Генри Ноэл Брейлсфорд развил аргументацию Гобсона в своей книге “Война стали и золота: о вооруженном мире” (написанной в 1910, но опубликованной только в 1914 году): “Лик Елены — вот что приводило в движение тысячу кораблей в героическую эпоху. В наш же Золотой[165] век это чаще всего лицо с чертами расчетливого еврейского финансиста. Чтобы защитить интересы лорда Ротшильда и акционеров, Египет был сначала оккупирован, а затем фактически аннексирован Британией… Возможно, самый вопиющий случай из всех — наша южноафриканская война”. Разве не было очевидно, что война с бурами была развязана, чтобы гарантировать сохранение золотых приисков Трансвааля в руках их владельцев-капиталистов? Разве Родс, по словам радикального либерала, члена Палаты общин Генри Лабушера, не “строитель империи, который всегда прикрывался маской патриота, и не глава банды хитрых еврейских финансистов, с которыми он делил прибыль”?

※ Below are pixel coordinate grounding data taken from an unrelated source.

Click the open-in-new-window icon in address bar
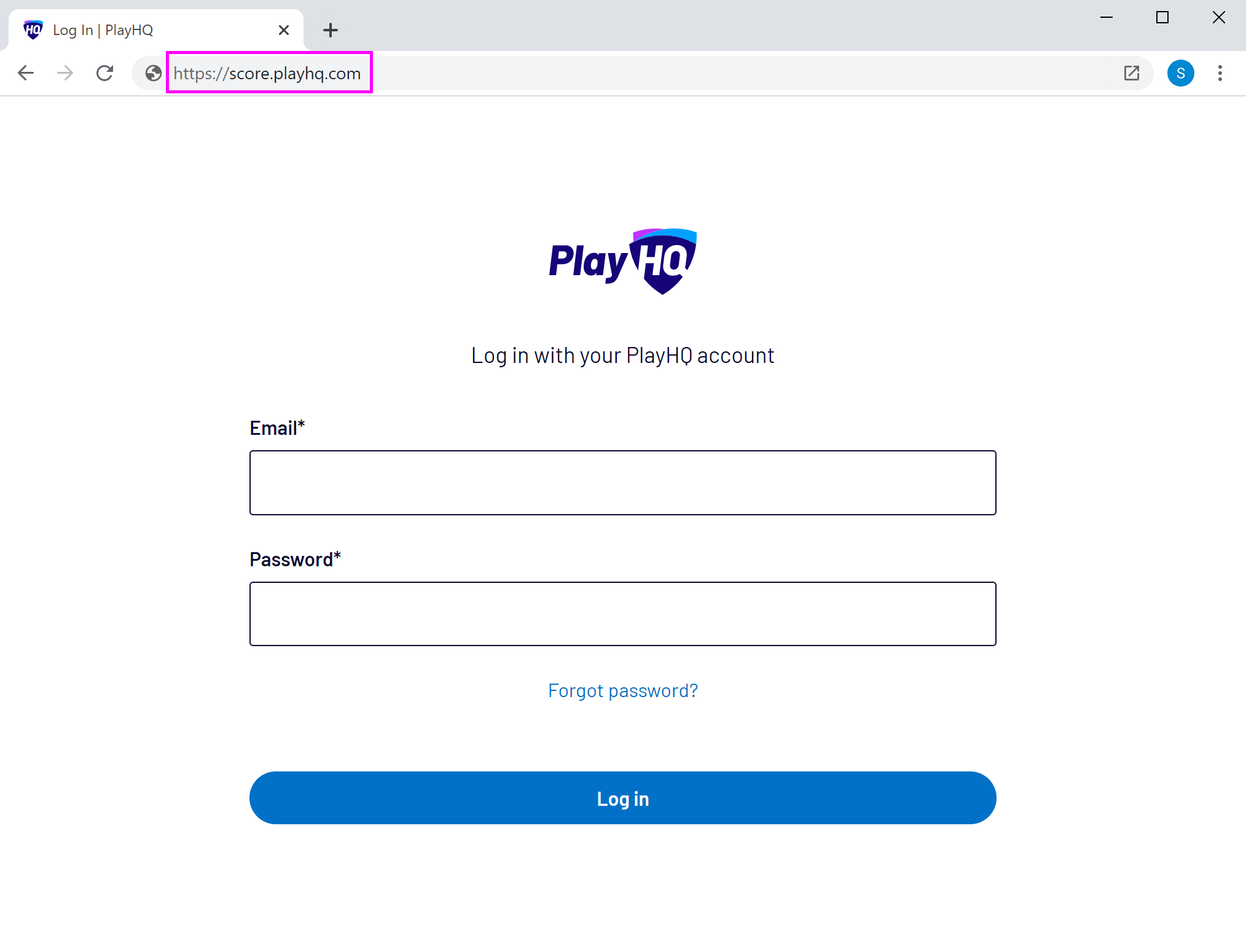 1131,73
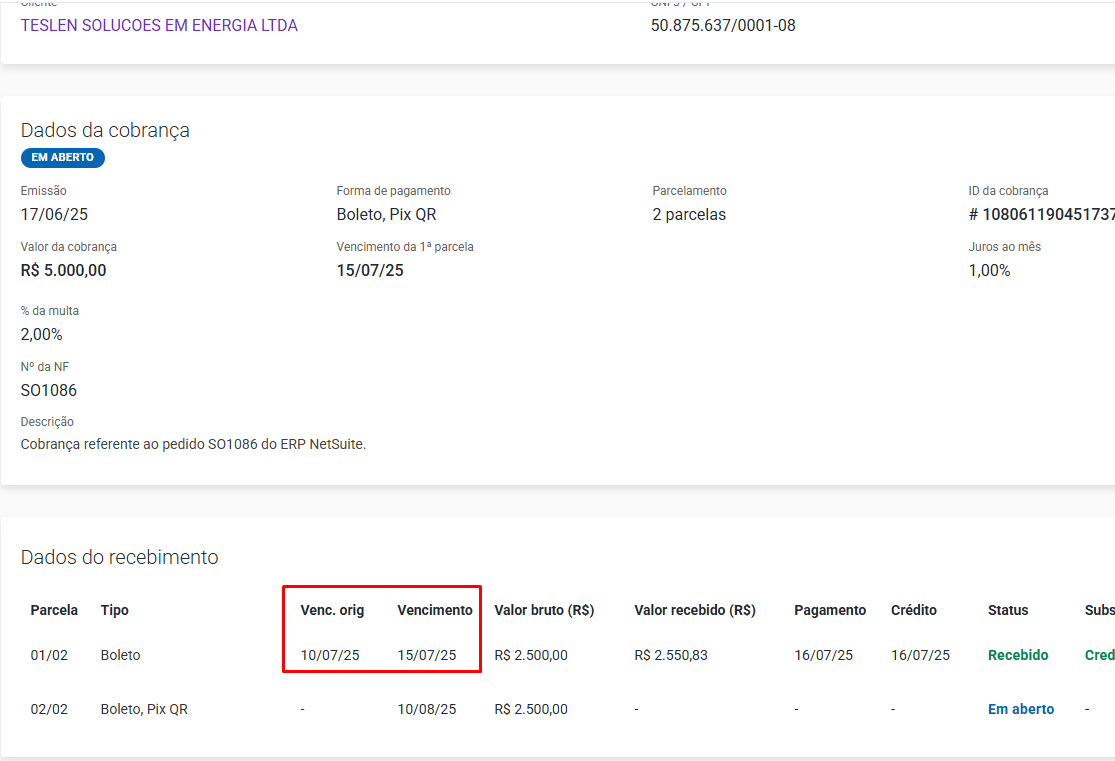This screenshot has width=1115, height=761.
Task: Click the 10/08/25 due date of second installment
Action: coord(427,709)
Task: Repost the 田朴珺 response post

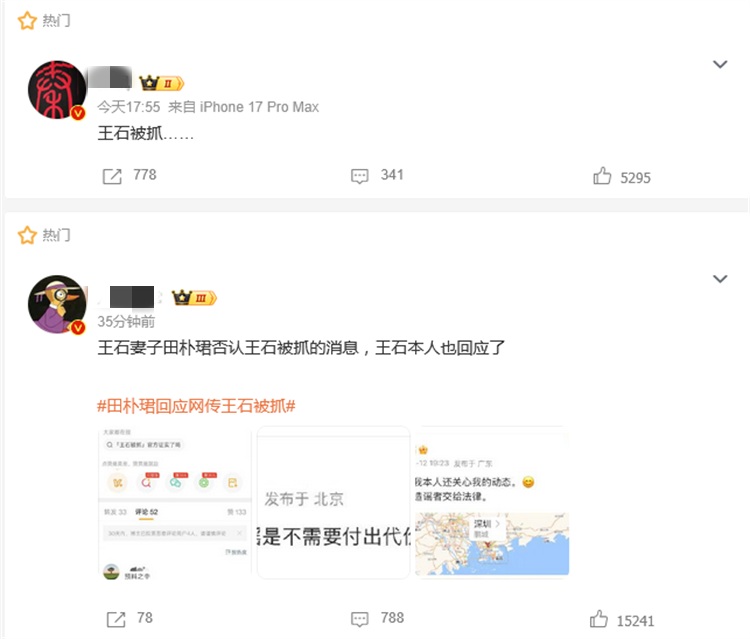Action: point(116,619)
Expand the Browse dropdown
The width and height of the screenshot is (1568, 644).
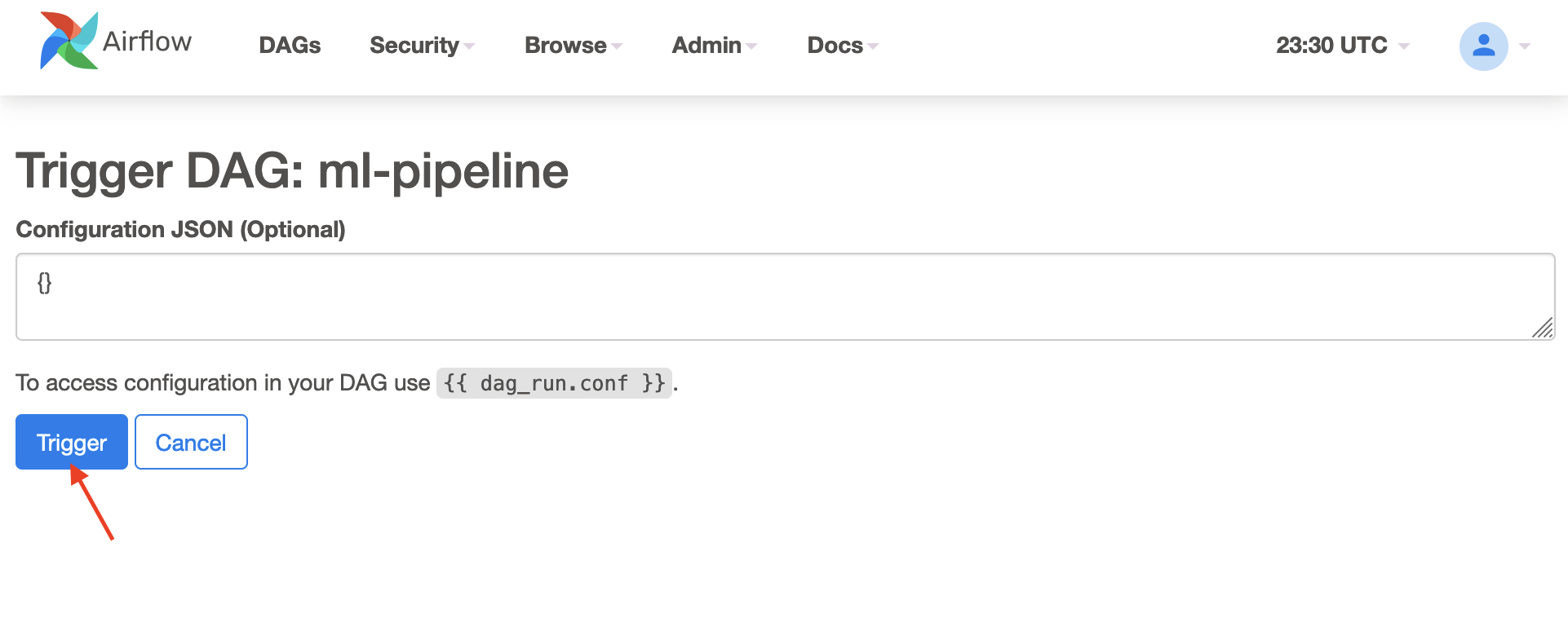point(574,46)
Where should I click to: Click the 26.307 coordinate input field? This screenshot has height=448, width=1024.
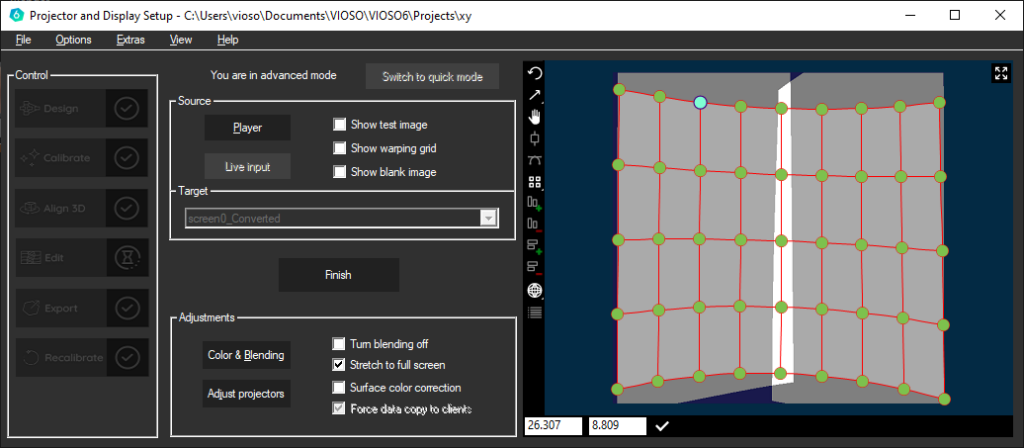click(553, 426)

* * *Как и те нынешние теории заговора, которые видят за всякой войной борьбу за контроль над нефтью, критика империализма со стороны радикалов была сверхупрощением. (Гобсон и Брейлсфорд мало знали о том, что пережил Родс во время осады Кимберли.) И как другие нынешние теории, наделяющие некоторые финансовые учреждения зловещей властью, этому антиимпериализму был присущ оттенок антисемитизма. И все же когда Брейлсфорд назвал империализм “извращением целей, ради которых существует государство, когда могущество и престиж, за которые мы все платим, используются для того, чтобы приносить прибыль дельцам”, он не слишком ошибся. “Империя торгует, — писал он, — и наш флаг является необходимым активом, при этом прибыль идет исключительно в карманы частных лиц”. Это было, в сущности, верно.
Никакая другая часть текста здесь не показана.